The Dutch international was then seen petulantly throwing his chewing gum in the direction of the bench, shaking his head and being reassured by team-mates Eric Bailly and Dean Henderson.

It’s a situation which is becoming an ever more regular problem for the United boss, who, despite his jaunty demeanour, does not take well to acts of ill discipline.

What was said?

"You know, I manage a squad full of international footballers, competitive footballers who want to make a difference, who want to play," Solskjaer explained on Friday. "They all want to be on the pitch, of course they do.

"Donny was ready to come on, as all players should be. I’ve been a sub more than anyone in this club probably - I must have a record appearance as a sub - and you have to be ready all the time. I’ve been not very happy a few times but that is the decision the manager makes.

"Alex was coming off as a left-back and Fred did that job well. So I understand the frustration, of course, every player is keen to play, that’s got to be built into energy and some determination for when you get on and then show me.

"It’s not just Donny, it’s all of the players. I’ve got a squad of internationals and if we’re going to be successful together we know we need positive energy. We can’t have energy-sappers or sulkers.

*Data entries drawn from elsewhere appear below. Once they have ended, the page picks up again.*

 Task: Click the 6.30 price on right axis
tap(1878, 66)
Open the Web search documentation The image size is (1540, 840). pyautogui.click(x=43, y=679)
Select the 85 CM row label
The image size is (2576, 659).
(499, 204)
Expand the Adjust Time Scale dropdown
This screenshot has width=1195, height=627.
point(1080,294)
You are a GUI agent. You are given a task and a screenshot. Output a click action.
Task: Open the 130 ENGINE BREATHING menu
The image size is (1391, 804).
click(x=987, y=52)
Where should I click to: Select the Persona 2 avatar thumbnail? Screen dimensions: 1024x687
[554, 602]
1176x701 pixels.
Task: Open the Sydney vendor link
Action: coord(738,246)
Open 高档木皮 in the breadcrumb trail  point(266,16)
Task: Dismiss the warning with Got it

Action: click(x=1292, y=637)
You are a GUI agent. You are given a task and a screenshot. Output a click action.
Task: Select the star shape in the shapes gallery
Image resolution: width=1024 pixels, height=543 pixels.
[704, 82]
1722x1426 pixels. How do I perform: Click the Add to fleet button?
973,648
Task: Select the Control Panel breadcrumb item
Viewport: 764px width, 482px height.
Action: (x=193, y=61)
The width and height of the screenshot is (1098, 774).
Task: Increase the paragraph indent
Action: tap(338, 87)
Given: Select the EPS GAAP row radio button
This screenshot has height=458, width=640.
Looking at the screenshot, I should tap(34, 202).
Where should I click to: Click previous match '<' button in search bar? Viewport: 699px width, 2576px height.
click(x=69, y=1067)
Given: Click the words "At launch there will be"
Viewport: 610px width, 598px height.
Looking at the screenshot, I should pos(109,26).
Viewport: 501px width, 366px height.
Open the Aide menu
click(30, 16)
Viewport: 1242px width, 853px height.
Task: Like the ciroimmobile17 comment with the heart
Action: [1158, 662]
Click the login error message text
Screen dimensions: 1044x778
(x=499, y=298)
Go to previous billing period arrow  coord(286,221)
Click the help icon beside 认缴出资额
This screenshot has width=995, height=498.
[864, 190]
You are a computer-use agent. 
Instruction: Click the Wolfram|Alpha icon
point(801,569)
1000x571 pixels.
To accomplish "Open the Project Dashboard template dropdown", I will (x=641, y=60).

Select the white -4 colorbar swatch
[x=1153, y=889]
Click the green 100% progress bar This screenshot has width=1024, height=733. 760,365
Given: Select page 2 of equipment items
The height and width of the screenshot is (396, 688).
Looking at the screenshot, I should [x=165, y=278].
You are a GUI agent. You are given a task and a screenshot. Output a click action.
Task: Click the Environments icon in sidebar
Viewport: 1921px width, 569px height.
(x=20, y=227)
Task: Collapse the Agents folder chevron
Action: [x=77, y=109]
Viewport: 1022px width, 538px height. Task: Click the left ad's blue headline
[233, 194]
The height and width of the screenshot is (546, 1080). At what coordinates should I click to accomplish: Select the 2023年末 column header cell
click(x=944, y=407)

"But Donny has never affected his team-mates negatively, just so that’s said. As soon as I see players affecting the team negatively then that’s a different scenario and I’ll probably be a little bit firmer."

Reading between the lines

It doesn’t take a rocket scientist to pick up on the obvious hints in Solskjaer’s response - “I’ve been there, stop moaning and don’t do it again.”

After speaking about the need for positive energy and determination while also lambasting energy-sappers and sulkers, Solskjaer had to obviously betrack with a hastily added, “But Donny has never affected his team-mates negatively.”

Yet it’s the last line that’s telling. “As soon as I see players affecting the team negatively then that’s a different scenario and I’ll probably be a little bit firmer."

Having team-mates literally console someone on the touchline is all the evidence needed that a player is having a negative impact on the squad. Even drawing on his own selfless experiences felt like a pointed comment, while justifying his substitutions evidently implies Solskjaer feels Van de Beek just wasn’t the right option for that moment.

Van de Beek’s lack of game time have seen him dropped from the Netherlands squad. Credit: Getty.

Is Van de Beek becoming a problem?

Yes.

This isn’t the first time the No.34 has subtly aired grievances in public. Last month, his agent explained that Solskjaer blocked a deadline day loan move to Everton, while also stating a week prior that clubs from Italy and Germany had been interested in securing his services

Van de Beek also recently told Rio Ferdinand in a podcast that the United boss had promised him more minutes this season. If true, it’s a deal he simply isn’t living up to.

What’s the solution?

The problem for Solskjaer is finding a place for Van de Beek in a No.10 role, when he already has two of the world’s preeminent stars in that position at his disposal, in Bruno Fernandes and Paul Pogba.

Displacing them in the side for an out-on-form midfielder who is bereft of confidence is just not a viable option. While Van de Beek hasn’t performed poorly this season in the rare occasions he’s featured, there’s nothing from his displays this term or last that really give Solskjaer cause to accommodate the former Ajax man in his side.

His only real hope is an injury or suspension to Fernandes or Pogba giving him a run of games in the team - even then, it’s difficult to imagine a United midfield in which there’s a guaranteed spot for Van de Beek.

The alternative is to let him leave on loan. It did wonders for Lingard last term and even a club with the financial might of United can benefit from another club paying the wages of a significant earner.

Either way, a clearly disgruntled player, a manager sending warning signals and a talented asset remaining unused - Van de Beek’s dream move only seems to have one logical conclusion.